## Review class

In this review we will download and process a large **.csv** file.  We choose the **Victoria Police Department Crime Database**.

In [None]:
%%bash
wget https://moto.data.socrata.com/api/views/f42u-v6f3/rows.csv?accessType=DOWNLOAD -O vicpd.csv

In [None]:
fname = "vicpd.csv"
with open(fname) as f:
    content = f.readlines()
    #print(content[0])
    # the keys are the first line of the file, let's split it and save as a key array.
    # first, let's remove the \n.
    keys = content[0].translate({ord(c) : None for c in '\n'})
    keys = keys.split(",")
    ## good, now let's collect the records into a list of dicts.
    mList = []
    for i in range(1, len(content)):
        line = content[i].translate({ord(c) : None for c in '\n'})
        line = line.split(",")
        dat = {keys[j] : line[j] for j in range(len(line))}
        mList.append(dat)
    print(len(mList),  "records")

In [None]:
## next, let's make the records more useful. 
#print(mList[1])
import datetime as dt

## let's make the:
##  python datetime objects for incident_datetime, updated_at, created_at
for x in mList:
    x['incident_datetime'] = dt.datetime.strptime(x['incident_datetime'], "%m/%d/%Y %I:%M:%S %p")
    x['updated_at'] = dt.datetime.strptime(x['updated_at'], "%m/%d/%Y %I:%M:%S %p")
    x['created_at'] = dt.datetime.strptime(x['created_at'], "%m/%d/%Y %I:%M:%S %p")


print(mList[1])

In [None]:
##  make location a pair of floats
for x in mList:
    if x['address_2'].upper() != '':
        print(x)

In [None]:
##  check to see if some elements can be removed. country. zip. clearance_type. day_of_week. 
##    incident_description. state. address_2. longiitude. hour_of_day. etc.
for x in mList:
    del x['zip']
    del x['country']
    del x['day_of_week']
    del x['state']
    del x['clearance_type']
    del x['incident_description']
    del x['address_2']
    del x['hour_of_day']

In [None]:
print(mList[0])

In [None]:
## let's make latitude and longitude into floats, and make the location a pair. then erase latitude and longitude.
## first, let's purge the one record that does not have a location

newList = []
for x in mList:
    if x['longitude'] == '':
        continue
    newList.append(x)
mList = newList

for x in mList:
    x['longitude'] = float(x['longitude'])
    x['latitude'] = float(x['latitude'])
    x['location'] = (x['latitude'], x['longitude'])
    del x['longitude']
    del x['latitude']
    
print(mList[0])

In [None]:
## let's make a breakdown of all the crime types as a dict of sets.
import collections as pyco
cTypes = pyco.defaultdict(set)

for x in mList:
    cTypes[x['parent_incident_type']].add(x['incident_type_primary'])
    
for k in cTypes.keys():
    print(k, ': ', sep='', end='')
    for x in cTypes[k]:
        print(x, end=', ')
    print('\n', end='')


In [None]:
## let's work out the percentages of the parent types and incident types, respectively, and make them into
## pie charts.

cCount = pyco.defaultdict(int)
for x in mList:
    cCount[x['parent_incident_type']] += 1
    cCount[(x['parent_incident_type'], x['incident_type_primary'])] += 1
    
for k,v in cCount.items():
    if isinstance(k, str):
        print(k, v)
print("\n")

## and let's print out all the Traffic types
for k,v in cCount.items():
    if isinstance(k, tuple) and k[0]=='Traffic':
        print(k, v)
        

In [None]:
## let's make some pie charts. First the primary crime types.

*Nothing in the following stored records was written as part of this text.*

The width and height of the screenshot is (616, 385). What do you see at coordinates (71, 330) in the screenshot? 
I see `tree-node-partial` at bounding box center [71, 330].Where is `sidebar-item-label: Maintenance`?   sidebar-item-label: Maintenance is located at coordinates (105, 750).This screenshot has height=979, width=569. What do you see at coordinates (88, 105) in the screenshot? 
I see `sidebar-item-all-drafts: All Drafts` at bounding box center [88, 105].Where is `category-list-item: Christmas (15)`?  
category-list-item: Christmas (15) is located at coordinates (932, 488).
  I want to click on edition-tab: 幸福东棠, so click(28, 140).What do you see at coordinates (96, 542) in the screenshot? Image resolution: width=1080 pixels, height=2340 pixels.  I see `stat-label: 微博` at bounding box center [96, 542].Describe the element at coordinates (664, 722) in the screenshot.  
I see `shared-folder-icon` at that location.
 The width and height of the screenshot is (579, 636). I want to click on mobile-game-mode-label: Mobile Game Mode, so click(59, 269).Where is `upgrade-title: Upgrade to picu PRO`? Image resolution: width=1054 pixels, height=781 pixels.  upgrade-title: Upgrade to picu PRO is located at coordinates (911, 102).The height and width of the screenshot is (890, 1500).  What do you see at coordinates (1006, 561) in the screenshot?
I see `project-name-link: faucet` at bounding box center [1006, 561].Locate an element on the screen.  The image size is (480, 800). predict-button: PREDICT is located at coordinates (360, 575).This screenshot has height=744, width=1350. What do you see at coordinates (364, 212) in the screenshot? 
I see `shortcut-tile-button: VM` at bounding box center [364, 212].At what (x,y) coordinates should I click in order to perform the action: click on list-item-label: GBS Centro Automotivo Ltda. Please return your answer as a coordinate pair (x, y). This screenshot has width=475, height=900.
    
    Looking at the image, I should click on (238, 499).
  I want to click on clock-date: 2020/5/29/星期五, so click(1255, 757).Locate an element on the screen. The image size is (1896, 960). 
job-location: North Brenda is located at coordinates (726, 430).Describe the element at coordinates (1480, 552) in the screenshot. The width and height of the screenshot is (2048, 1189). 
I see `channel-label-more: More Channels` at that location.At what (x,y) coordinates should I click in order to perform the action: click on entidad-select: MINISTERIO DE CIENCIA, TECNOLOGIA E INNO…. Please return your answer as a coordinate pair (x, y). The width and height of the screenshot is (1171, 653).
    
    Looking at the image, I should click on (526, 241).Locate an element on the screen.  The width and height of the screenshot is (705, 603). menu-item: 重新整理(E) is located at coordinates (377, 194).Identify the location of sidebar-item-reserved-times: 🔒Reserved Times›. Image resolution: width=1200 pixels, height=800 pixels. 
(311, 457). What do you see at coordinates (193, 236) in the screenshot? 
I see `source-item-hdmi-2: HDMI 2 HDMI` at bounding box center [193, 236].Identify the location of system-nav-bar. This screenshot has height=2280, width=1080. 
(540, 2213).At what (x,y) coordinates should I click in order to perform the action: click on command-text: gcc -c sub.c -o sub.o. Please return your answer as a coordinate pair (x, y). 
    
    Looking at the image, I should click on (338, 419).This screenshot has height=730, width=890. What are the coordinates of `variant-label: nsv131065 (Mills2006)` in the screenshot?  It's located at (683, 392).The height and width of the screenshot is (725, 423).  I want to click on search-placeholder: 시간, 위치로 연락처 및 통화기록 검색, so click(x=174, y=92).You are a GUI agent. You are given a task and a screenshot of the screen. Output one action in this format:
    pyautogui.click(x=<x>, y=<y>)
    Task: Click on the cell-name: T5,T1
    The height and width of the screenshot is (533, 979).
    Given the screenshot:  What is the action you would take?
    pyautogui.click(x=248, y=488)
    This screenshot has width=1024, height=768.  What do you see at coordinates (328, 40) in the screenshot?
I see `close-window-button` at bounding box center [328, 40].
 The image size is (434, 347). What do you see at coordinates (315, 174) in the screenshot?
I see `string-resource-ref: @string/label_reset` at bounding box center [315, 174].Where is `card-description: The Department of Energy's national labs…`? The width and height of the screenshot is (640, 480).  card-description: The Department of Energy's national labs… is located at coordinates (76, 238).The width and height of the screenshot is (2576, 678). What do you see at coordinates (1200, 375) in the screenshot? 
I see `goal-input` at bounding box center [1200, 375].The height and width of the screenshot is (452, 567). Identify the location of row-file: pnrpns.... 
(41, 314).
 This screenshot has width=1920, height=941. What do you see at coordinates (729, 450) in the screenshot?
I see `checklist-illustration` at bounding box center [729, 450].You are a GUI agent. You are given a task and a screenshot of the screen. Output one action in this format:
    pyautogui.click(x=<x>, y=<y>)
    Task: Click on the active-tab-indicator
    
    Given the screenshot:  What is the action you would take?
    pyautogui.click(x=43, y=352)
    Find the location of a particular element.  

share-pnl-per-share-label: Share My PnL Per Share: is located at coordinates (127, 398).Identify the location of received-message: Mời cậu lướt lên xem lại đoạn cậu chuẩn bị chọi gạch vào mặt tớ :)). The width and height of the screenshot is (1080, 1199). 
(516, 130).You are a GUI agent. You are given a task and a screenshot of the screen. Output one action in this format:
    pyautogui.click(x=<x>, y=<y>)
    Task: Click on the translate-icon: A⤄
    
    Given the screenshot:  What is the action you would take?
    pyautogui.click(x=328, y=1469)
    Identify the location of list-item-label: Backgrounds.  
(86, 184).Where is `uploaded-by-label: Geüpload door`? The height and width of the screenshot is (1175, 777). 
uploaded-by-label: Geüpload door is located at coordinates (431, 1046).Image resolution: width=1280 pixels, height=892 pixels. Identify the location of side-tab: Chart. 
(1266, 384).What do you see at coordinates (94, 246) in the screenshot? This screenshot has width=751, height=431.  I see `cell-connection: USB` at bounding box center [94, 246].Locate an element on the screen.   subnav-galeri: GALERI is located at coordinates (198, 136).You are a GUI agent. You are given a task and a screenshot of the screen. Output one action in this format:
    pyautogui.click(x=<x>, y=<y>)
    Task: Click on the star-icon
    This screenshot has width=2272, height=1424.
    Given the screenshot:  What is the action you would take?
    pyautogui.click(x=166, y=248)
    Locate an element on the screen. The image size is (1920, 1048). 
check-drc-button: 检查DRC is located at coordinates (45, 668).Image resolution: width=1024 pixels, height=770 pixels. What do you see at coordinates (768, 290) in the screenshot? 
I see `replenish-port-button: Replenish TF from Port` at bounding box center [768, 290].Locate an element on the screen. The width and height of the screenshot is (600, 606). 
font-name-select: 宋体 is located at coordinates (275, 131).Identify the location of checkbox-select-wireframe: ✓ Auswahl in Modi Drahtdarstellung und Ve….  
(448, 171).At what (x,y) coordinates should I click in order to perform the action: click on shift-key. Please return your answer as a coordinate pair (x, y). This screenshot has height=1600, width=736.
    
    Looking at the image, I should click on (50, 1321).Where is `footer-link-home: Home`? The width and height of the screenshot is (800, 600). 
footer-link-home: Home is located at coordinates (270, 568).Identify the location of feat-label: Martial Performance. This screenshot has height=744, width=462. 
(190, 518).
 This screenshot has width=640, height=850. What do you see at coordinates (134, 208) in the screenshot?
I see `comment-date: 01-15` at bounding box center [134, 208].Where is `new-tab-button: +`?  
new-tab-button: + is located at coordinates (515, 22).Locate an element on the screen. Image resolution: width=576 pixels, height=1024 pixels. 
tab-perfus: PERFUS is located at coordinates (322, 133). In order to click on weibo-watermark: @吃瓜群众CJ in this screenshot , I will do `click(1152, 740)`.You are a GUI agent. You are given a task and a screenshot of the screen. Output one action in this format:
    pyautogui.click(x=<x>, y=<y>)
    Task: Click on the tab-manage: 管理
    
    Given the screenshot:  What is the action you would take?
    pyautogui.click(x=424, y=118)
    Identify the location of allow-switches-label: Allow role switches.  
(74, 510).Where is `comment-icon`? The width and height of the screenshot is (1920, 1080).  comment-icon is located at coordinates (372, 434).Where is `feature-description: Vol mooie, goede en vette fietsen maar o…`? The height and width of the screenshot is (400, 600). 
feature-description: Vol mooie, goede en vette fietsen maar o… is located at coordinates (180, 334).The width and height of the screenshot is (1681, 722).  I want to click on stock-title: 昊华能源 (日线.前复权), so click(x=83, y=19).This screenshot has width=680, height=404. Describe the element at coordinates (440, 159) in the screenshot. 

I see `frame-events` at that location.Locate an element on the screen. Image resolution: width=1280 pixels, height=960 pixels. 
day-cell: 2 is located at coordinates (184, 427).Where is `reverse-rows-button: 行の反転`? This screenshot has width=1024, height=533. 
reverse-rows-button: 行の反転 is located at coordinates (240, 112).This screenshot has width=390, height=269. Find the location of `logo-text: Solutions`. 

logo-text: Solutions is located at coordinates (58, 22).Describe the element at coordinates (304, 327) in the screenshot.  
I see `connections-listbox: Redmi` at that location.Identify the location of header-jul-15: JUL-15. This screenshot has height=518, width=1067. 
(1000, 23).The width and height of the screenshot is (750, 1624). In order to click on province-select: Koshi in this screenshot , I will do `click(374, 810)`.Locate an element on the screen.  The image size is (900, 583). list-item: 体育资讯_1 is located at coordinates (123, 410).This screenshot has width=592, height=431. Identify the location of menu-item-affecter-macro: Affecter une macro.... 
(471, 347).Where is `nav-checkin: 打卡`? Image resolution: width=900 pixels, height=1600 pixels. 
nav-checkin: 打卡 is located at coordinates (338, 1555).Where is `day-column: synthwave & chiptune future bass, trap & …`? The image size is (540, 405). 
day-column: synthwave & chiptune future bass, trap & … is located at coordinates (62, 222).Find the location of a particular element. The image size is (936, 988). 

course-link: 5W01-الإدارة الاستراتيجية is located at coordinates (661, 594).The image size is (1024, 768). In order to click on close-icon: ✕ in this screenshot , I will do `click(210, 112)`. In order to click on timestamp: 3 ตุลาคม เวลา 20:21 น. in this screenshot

pct = [100*v/len(mList) for k,v in cCount.items() if isinstance(k, str)]
lab = [k for k,v in cCount.items() if isinstance(k,str)]
print(len(pct))

import matplotlib.pyplot as plt
with plt.xkcd(): ## this enables the xkcd style.
    plt.pie(pct, labels=lab, autopct='%1.1f%%')

In [None]:
## let's make some pie charts. Let's do another for traffic

pct = [100*v/cCount['Traffic'] for k,v in cCount.items() if isinstance(k, tuple) and k[0]=='Traffic']
lab = [k[1] for k,v in cCount.items() if isinstance(k,tuple) and k[0]=='Traffic']
print(len(pct))

import matplotlib.pyplot as plt
with plt.xkcd(): ## this enables the xkcd style.
    plt.pie(pct, labels=lab, autopct='%1.1f%%')

In [None]:
import folium as fo
from folium import plugins as fpl

## heat plot of all driving complaints

hdat = [[x['location'][0], x['location'][1], 0.02] for x in mList \
        if x['incident_type_primary'] == 'DRIVING COMPLAINTS']

mapa = fo.Map([48.4323, -123.3720], tiles='Stamen Terrain', zoom_start=13)
mapa.add_child(fpl.HeatMap(hdat))
mapa